• Exercise instructions: Each entry below should be returned exactly as is, with the pictures removed.

▽

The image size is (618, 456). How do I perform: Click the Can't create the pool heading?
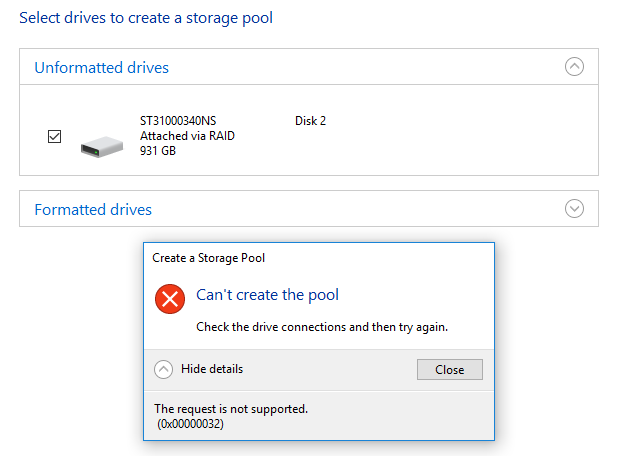click(x=268, y=295)
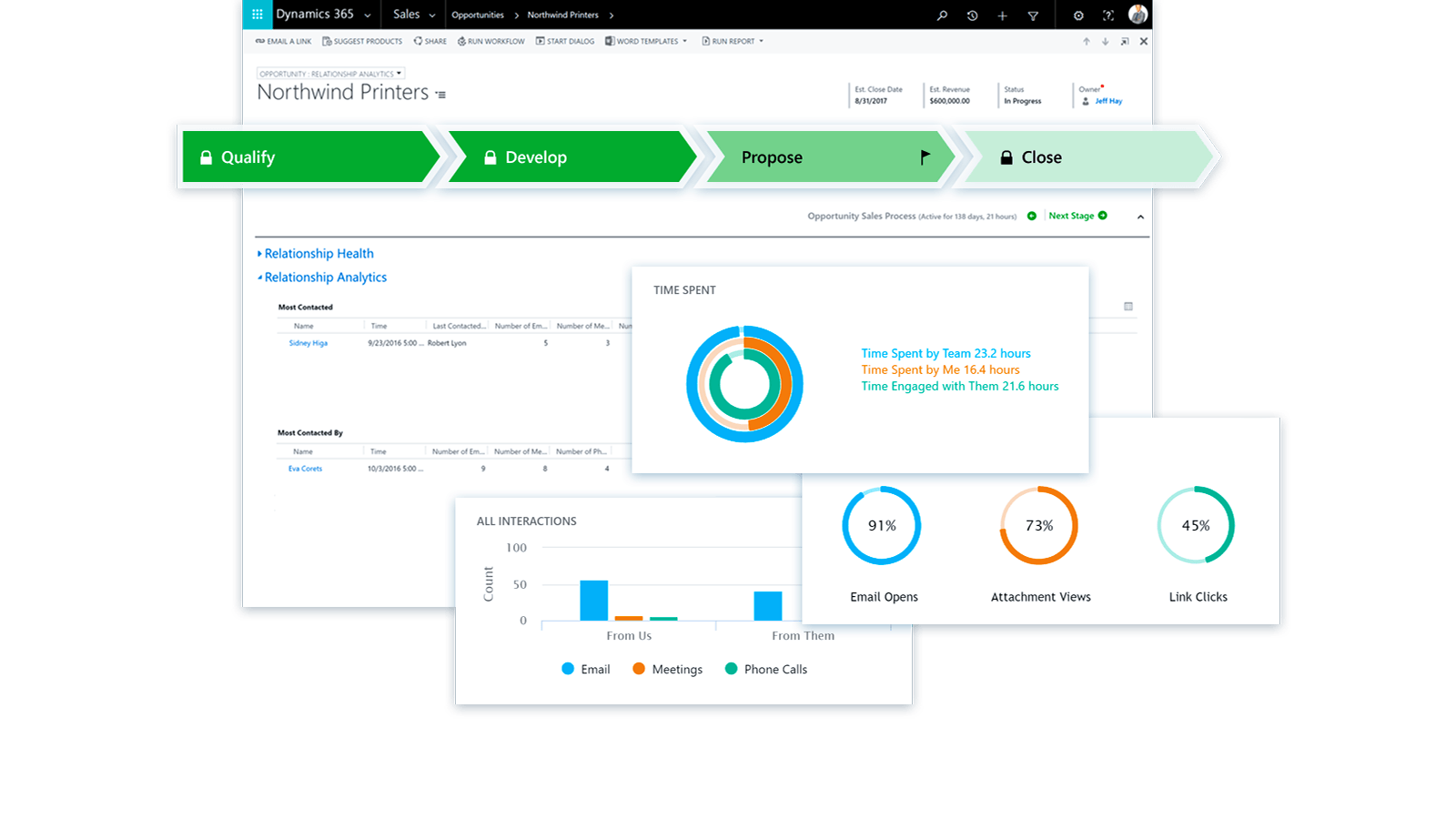Open the Sidney Higa contact link
Screen dimensions: 1456x819
point(308,343)
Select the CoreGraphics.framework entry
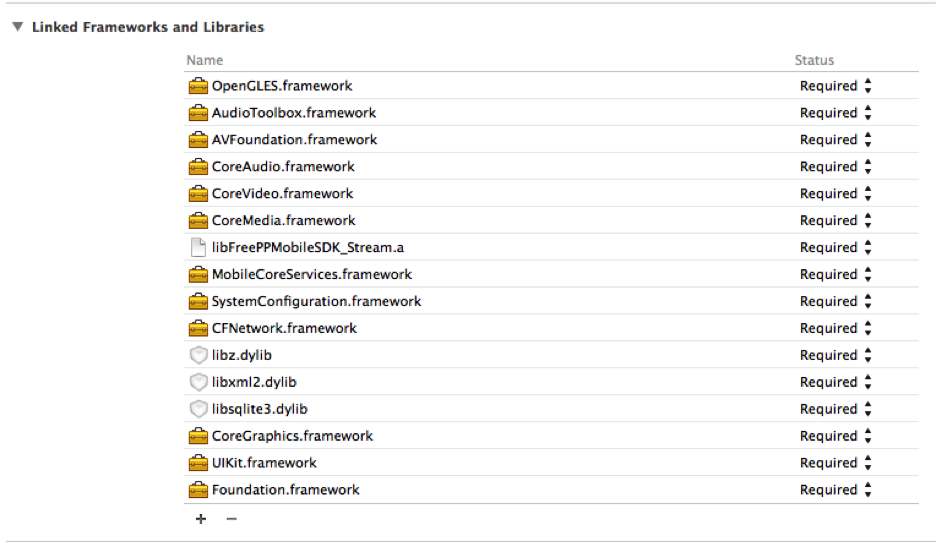The height and width of the screenshot is (543, 936). coord(292,437)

△

• The completed task:
The image size is (618, 456). How do I perform: Click the Can't create the pool heading?
click(x=268, y=295)
Open the Sidney Higa contact link
Screen dimensions: 1456x819
point(308,343)
Select the CoreGraphics.framework entry
The height and width of the screenshot is (543, 936). coord(292,437)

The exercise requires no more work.